1. Domestic remote working: this is often achieved in the form of a hybrid approach with at least some time spent physically on-site.


2. Cross-border remote working
(< 90 days): a type of set-up that typically occurs when an employee is abroad for vacation or visiting family, and it permits them to add some extra days to that visit whilst being operative for their employer.


3. Virtual assignments: an employees fills a position or runs a project in another country without ever actually physically relocating to that site (perhaps due to it being an unattractive site location, or due to family reasons).


4. Hiring talent in another country: particularly relevant for Digital Nomads who typically come into this category, and are often used by companies who cannot find the required talent locally and are unable to encourage appropriate talent to relocate.

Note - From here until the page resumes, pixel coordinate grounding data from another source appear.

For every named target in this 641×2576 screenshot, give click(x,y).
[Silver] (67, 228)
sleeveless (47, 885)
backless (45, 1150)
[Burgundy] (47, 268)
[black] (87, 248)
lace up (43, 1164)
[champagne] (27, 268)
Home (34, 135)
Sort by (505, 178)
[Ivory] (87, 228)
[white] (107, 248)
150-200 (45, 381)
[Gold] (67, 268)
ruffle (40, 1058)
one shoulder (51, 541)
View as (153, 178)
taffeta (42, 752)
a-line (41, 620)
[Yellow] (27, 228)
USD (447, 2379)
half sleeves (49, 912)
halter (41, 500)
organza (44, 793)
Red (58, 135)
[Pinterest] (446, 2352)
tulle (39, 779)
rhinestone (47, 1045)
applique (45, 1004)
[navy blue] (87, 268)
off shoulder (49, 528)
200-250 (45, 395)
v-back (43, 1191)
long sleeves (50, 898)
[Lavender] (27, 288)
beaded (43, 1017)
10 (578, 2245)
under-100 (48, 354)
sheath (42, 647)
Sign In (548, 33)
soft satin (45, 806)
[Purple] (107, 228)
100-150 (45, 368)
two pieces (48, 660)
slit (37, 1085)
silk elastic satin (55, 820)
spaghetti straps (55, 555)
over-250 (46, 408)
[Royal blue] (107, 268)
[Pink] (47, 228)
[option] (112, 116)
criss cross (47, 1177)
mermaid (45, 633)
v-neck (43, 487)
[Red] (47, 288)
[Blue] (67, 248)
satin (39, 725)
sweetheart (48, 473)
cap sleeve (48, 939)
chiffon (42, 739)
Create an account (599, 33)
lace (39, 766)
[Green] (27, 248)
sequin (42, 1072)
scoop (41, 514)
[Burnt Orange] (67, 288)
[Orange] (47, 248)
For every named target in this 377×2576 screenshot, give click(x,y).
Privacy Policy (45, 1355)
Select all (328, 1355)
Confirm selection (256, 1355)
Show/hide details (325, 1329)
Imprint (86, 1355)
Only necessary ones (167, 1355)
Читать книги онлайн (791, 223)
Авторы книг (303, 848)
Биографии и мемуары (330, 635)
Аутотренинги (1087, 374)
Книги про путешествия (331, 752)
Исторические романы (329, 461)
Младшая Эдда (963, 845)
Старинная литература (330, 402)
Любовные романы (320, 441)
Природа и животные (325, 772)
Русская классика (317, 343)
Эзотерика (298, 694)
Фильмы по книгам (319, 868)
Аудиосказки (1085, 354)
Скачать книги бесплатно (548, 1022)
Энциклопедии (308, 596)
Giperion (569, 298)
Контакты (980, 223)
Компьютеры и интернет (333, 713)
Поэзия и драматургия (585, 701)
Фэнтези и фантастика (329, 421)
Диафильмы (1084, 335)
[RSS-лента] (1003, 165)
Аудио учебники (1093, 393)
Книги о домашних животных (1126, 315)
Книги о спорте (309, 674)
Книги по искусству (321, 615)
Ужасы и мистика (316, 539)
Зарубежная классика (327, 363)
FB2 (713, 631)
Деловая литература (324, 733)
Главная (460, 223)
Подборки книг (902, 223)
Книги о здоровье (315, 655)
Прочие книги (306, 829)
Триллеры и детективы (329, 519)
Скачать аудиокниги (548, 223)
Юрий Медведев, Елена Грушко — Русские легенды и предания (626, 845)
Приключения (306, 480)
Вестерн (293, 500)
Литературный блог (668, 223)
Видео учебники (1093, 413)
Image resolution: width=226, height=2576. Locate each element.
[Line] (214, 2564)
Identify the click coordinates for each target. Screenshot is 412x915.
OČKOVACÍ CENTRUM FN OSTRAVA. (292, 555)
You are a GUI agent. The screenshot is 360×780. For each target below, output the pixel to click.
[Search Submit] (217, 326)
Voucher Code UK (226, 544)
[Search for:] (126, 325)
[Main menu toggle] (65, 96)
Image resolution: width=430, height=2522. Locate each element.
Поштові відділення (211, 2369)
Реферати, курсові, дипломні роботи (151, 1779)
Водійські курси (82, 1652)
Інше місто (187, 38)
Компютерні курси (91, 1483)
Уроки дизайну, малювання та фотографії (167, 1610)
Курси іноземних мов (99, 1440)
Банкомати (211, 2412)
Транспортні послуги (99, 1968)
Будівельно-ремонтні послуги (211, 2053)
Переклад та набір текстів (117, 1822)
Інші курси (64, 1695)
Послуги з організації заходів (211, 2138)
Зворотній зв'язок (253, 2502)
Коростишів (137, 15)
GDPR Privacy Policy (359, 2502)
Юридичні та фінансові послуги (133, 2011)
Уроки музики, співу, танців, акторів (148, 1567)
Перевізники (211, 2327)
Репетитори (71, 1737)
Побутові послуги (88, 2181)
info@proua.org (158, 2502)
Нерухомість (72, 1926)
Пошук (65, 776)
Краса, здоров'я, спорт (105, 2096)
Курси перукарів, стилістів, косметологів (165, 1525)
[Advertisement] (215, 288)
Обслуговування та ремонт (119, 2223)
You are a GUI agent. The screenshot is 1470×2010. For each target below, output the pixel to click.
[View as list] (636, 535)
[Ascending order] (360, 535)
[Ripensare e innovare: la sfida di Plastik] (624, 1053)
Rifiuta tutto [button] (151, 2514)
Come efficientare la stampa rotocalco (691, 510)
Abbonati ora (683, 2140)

5. Temporary, cross-border remote work (> 90 days): undoubtedly the least exploited category, tending to be on an individual basis rather than a general company policy (often due to tax issues and the risk of creating a permanent establishment).

candidateś perspective

The argument for remote working: an employer’s perspective 


Indeed, there are four major benefits to be reaped by companies adopting such employment conditions. These are:


1.Larger talent pool and increased efficiencies:  offering remote not only makes jobs more attractive geo-agnostic workers, but by applying remote recruitment practices, it speeds up the process of identifying and vetting candidates.
2.Increased productivity and employee satisfaction leading to better retention: a recent OECD survey conducted across 25 countries cites that higher levels of voluntary teleworking could also benefit productivity, provided they do not exceed 2-3 days per week. And, according to Forbes, 54% of employees said they would change jobs if they found a job that offered better flexibility.
3.Cost savings: in terms of office footprint and operational expenses

Making an attractive remote working offer for top talent

At Grafton, our experts have experience in working closely with clients to help pinpoint the elements are needed to ensure a company is ready to offer a best-in-class flexible work environment, including the likes of:

Offering the right tools & conditions: the very basics are always essential. Be sure to offer quality equipment including laptops, two monitors, printer/mobile, internet service support including routers. Even helping set up a right “home office” is a benefit, including reimbursement for chairs, the right desks, lunch boxed orders, and even helping employees cover electricity bills.
Empowering managers: investing in training management to be aware of how to manage remote/virtual teams. In fact, remote work requires very good planning, communication and people management skills, particularly during a “set up” phase.
•Integration: Taking care of team bonding and synergies by organizing team events and celebration of successes. If not well managed, new team members may have difficulties to adapt to the company’s culture.
Flexibility:  Not only in the sense of working part time or without strict work hours, but also by allowing employees to experiment in working with new projects (even internationally), experts and other assignments that can help foster innovation.